Call to action. After a certain amount of discussion, you need to say something like, "Yes, I understand the reasons why you're in this situation, but what are you going to do?"

Sometimes it will be tough for the person you're coaching to acknowledge this negative feedback. Typically, they go through stages of shock, anger, rejection and acceptance. You don't have to secure a commitment to specific results seconds after you confront him or her. Let your client react defensively for a bit before putting your foot down.

TRANSLATE TALK INTO ACTION One way to translate talk into action is for clients to visualize their futures. This gives people the impetus to prioritize their activities in order to achieve a desired situation.

Brainstorm. Ask the client to imagine all the ways she might change what she does and the various scenarios that might result.

Create an ideal day. Ask specific questions about what she would be doing on an ideal day, what position she would be in and what projects she would be working on. Then analyze what needs to take place for this ideal to be realized.

Anchor the vision in reality. Move from the ideal to the real by asking people a series of questions that look to the future directly.

What type of success will your company be enjoying?

What role will you play in this success?

What are the similarities and differences between your current role and the role you'll play in the future?

How will your performance improvement affect your team or your company?

SUPPORT BIG STEPS Role playing is a terrific tool to support the actions your client needs to take. Dress rehearsals give your client a chance to see how a new behavior or way of conducting business feels.

One general piece of advice about this tool: don't let the role playing scenarios go on too long. A minute often suffices.

Reverse roles. Pretend to be your client and have your client be the direct report or customer. This helps the client see things from the other person's perspective.

Create worst-case scenarios. If the situation involves your client asking a boss for more resources, turn him down cold. If it has to do with your client confronting a direct report with a difficult truth, break down crying when you hear it. Rehearsing extreme situations removes some of the fear from taking a given action.

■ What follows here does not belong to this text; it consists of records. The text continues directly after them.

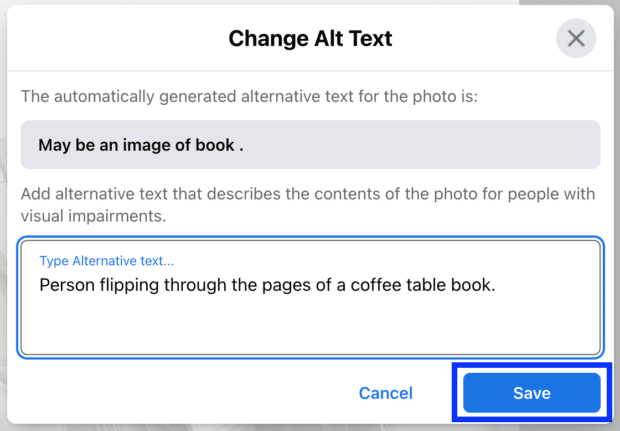Click the 'Change Alt Text' dialog title
Screen dimensions: 620x431
(x=310, y=38)
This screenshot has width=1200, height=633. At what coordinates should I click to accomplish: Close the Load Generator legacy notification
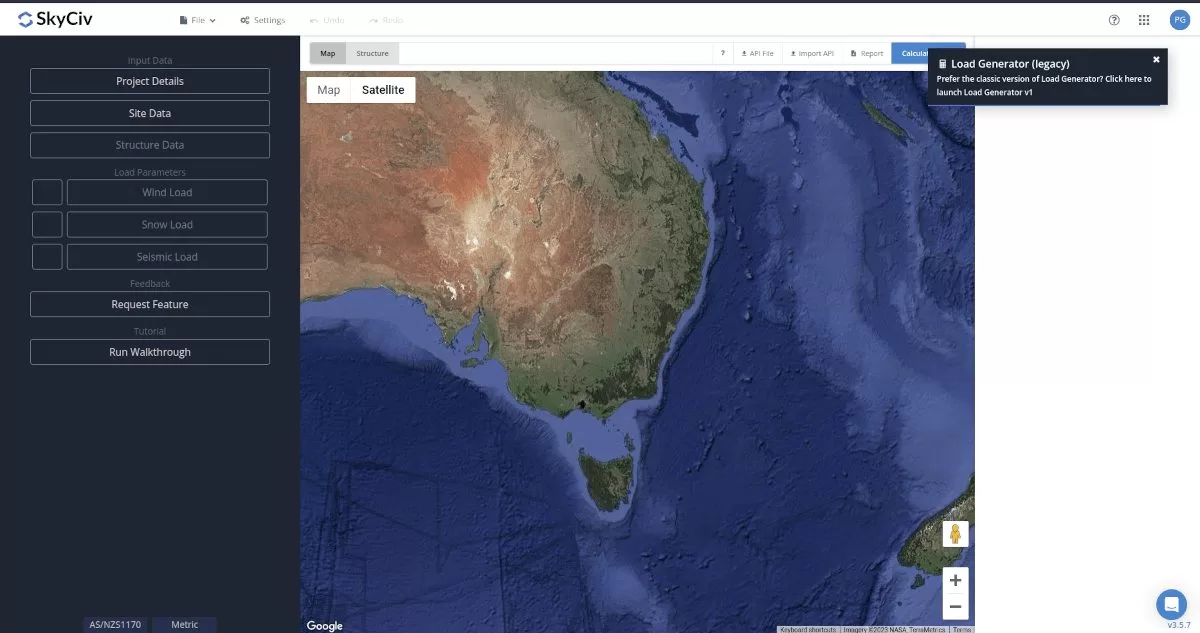(x=1156, y=60)
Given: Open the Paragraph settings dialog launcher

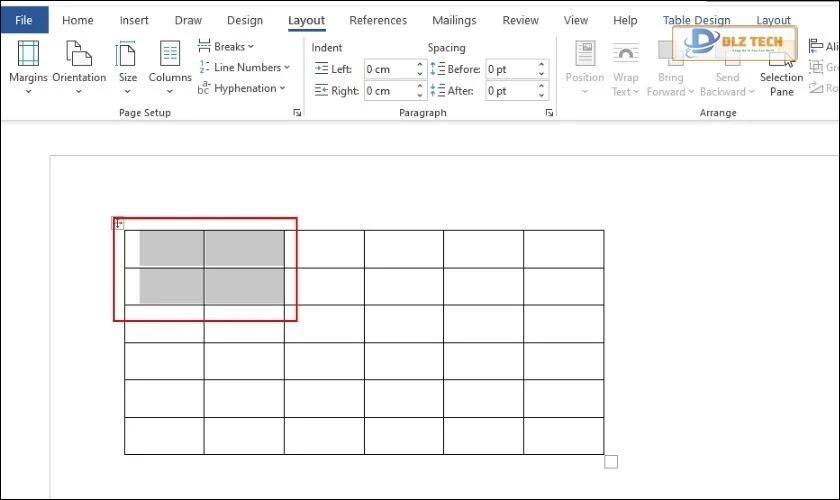Looking at the screenshot, I should (x=549, y=113).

FOSTER REFLECTION ABOUT AN ACTION Reflection is a way for your client to make sense of the actions she needs to take. Once they make sense, they're much easier to act on.

Ask clients to reflect on what they've learned from the coaching process so far. How would they act differently in a key situation? What skills do they need?

Push clients to reflect on key assumptions. Many times people don't make necessary changes or develop in key ways because they assume it won't help the team or business. For example, a client refuses to raise outside-the-box questions during meetings because he's convinced that they won't benefit the team or that team members will view him as a lightweight. Ask him, "When you consider proposing an unusual idea to your team, you don't do it because you seem to believe the team is inherently conservative and judgmental. What do you think about that?"

EVALUATE INDIVIDUAL AND ORGANIZATIONAL PROGRESS Performance reviews, management team review of productivity increases and other devices are all appropriate.

The following questions will help you balance the individual needs and issues of your client with larger business requirements.

What specific changes in behavior and attitude indicate that your client has achieved the targeted goal?

What motivated the person to achieve these objectives? Will this motivation continue to keep the person on track?

Do others in the organization believe the client has met key organizational requirements? If not, where do they believe the client has gone astray?